• Directions
Single out the lines of the material that contain "column" and copy them.

• Input for this task
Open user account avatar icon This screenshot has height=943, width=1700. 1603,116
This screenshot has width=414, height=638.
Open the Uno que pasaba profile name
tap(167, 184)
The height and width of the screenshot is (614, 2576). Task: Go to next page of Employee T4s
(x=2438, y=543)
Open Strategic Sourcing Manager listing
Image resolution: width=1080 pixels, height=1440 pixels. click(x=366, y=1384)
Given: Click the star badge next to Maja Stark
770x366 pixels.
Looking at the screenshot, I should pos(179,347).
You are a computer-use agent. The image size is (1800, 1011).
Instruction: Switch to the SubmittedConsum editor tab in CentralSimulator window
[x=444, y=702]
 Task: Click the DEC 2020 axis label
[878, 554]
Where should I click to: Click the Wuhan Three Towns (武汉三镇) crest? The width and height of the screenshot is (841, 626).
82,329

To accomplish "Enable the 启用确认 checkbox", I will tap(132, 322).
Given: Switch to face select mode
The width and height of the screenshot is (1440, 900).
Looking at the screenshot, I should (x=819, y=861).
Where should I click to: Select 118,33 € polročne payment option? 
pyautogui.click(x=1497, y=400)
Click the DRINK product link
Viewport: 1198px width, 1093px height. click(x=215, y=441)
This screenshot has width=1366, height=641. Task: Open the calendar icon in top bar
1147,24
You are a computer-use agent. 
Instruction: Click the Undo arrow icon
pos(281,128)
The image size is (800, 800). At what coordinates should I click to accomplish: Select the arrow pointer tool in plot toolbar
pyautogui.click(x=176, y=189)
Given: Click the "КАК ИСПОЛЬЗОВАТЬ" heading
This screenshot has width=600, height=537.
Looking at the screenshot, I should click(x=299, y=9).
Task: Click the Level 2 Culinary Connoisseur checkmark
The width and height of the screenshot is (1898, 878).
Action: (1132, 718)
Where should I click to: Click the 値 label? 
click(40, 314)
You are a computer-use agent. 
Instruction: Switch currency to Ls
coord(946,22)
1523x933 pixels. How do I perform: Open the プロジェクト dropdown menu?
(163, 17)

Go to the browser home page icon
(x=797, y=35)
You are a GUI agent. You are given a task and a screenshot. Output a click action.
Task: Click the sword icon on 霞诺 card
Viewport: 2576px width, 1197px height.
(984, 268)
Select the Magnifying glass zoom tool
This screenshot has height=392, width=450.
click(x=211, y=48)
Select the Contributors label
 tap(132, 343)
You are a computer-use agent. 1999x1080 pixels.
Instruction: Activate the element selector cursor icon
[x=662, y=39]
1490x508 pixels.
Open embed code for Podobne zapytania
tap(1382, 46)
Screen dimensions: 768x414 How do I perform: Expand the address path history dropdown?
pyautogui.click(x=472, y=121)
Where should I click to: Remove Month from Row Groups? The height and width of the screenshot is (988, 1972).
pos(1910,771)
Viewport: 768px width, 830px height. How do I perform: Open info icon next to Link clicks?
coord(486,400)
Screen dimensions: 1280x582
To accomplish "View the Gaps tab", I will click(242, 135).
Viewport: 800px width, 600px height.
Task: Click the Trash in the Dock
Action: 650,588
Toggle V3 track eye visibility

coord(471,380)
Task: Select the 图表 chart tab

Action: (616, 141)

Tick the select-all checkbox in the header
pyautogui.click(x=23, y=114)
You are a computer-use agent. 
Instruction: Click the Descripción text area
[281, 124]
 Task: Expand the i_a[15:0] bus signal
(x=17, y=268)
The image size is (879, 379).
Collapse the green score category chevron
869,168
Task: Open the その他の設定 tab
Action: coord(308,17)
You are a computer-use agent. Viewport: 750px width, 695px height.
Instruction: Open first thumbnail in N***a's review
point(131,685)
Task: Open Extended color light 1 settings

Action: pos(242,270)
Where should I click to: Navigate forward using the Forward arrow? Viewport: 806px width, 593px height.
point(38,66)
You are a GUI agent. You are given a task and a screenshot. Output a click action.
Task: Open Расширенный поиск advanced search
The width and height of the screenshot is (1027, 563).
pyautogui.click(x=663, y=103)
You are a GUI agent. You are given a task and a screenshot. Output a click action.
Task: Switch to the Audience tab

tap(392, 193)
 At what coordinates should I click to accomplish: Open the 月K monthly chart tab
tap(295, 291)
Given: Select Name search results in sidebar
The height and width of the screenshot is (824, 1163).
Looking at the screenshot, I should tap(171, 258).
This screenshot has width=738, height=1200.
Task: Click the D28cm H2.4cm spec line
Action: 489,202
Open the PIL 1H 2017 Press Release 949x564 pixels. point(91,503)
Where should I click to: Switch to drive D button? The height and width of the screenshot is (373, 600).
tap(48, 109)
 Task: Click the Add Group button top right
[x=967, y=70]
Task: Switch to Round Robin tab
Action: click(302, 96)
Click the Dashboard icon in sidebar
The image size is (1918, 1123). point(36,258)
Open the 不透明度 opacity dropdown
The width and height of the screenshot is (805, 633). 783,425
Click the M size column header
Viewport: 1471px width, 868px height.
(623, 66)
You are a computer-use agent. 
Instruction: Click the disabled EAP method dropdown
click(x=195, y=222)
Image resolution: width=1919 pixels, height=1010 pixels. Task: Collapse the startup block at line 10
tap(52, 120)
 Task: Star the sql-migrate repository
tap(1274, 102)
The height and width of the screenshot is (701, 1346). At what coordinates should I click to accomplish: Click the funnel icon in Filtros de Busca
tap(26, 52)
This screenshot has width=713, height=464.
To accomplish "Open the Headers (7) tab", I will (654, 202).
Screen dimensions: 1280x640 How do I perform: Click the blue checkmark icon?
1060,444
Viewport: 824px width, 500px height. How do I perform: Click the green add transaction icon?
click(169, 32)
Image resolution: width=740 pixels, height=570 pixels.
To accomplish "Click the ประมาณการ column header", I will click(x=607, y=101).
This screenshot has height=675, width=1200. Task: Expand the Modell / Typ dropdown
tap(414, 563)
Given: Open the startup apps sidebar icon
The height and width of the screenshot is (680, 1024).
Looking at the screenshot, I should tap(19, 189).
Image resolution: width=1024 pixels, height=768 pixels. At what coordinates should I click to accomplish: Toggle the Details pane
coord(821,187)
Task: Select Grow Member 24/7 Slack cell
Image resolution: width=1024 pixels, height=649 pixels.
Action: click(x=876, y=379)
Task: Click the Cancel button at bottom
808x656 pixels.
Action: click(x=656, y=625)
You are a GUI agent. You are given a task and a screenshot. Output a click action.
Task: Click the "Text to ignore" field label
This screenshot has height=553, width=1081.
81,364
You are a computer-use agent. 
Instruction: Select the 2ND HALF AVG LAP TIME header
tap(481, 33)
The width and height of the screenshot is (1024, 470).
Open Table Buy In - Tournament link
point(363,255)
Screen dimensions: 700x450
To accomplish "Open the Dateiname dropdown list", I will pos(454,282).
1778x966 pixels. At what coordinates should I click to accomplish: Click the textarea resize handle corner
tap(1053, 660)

• Problem solution
Click the M size column header
To accomplish "Click the ประมาณการ column header", I will click(x=607, y=101).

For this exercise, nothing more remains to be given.